Aim of the task: All lines in the entries below that hold "button" make up the answer.

Stored items:
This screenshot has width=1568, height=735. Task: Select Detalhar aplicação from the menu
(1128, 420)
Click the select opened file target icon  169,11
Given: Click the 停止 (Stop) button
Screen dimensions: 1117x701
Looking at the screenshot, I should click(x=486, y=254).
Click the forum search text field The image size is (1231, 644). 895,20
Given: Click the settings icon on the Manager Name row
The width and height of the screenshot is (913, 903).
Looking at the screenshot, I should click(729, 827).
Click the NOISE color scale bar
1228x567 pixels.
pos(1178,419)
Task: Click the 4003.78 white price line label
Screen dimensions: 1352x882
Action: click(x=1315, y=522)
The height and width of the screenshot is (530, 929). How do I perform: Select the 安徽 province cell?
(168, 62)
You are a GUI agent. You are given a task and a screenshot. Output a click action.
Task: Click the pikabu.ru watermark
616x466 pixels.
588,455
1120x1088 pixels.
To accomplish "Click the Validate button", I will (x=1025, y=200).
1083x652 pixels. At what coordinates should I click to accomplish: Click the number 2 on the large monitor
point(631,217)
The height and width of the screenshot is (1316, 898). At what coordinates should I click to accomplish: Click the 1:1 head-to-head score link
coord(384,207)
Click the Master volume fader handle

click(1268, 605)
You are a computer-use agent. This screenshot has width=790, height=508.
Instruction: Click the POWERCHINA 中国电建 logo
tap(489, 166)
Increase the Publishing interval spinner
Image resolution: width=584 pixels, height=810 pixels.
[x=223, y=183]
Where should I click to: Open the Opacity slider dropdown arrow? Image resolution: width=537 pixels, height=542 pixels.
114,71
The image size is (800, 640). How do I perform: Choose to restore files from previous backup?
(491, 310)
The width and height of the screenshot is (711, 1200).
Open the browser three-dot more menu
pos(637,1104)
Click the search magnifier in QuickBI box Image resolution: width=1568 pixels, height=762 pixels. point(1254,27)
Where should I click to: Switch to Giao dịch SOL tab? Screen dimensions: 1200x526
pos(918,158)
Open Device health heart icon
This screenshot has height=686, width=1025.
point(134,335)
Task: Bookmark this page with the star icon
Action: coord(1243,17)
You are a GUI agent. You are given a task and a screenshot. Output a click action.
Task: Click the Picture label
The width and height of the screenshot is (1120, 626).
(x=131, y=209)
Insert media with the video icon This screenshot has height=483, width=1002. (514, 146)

Solution below:
Given: Click the 停止 (Stop) button
To accomplish "Click the Validate button", I will (x=1025, y=200).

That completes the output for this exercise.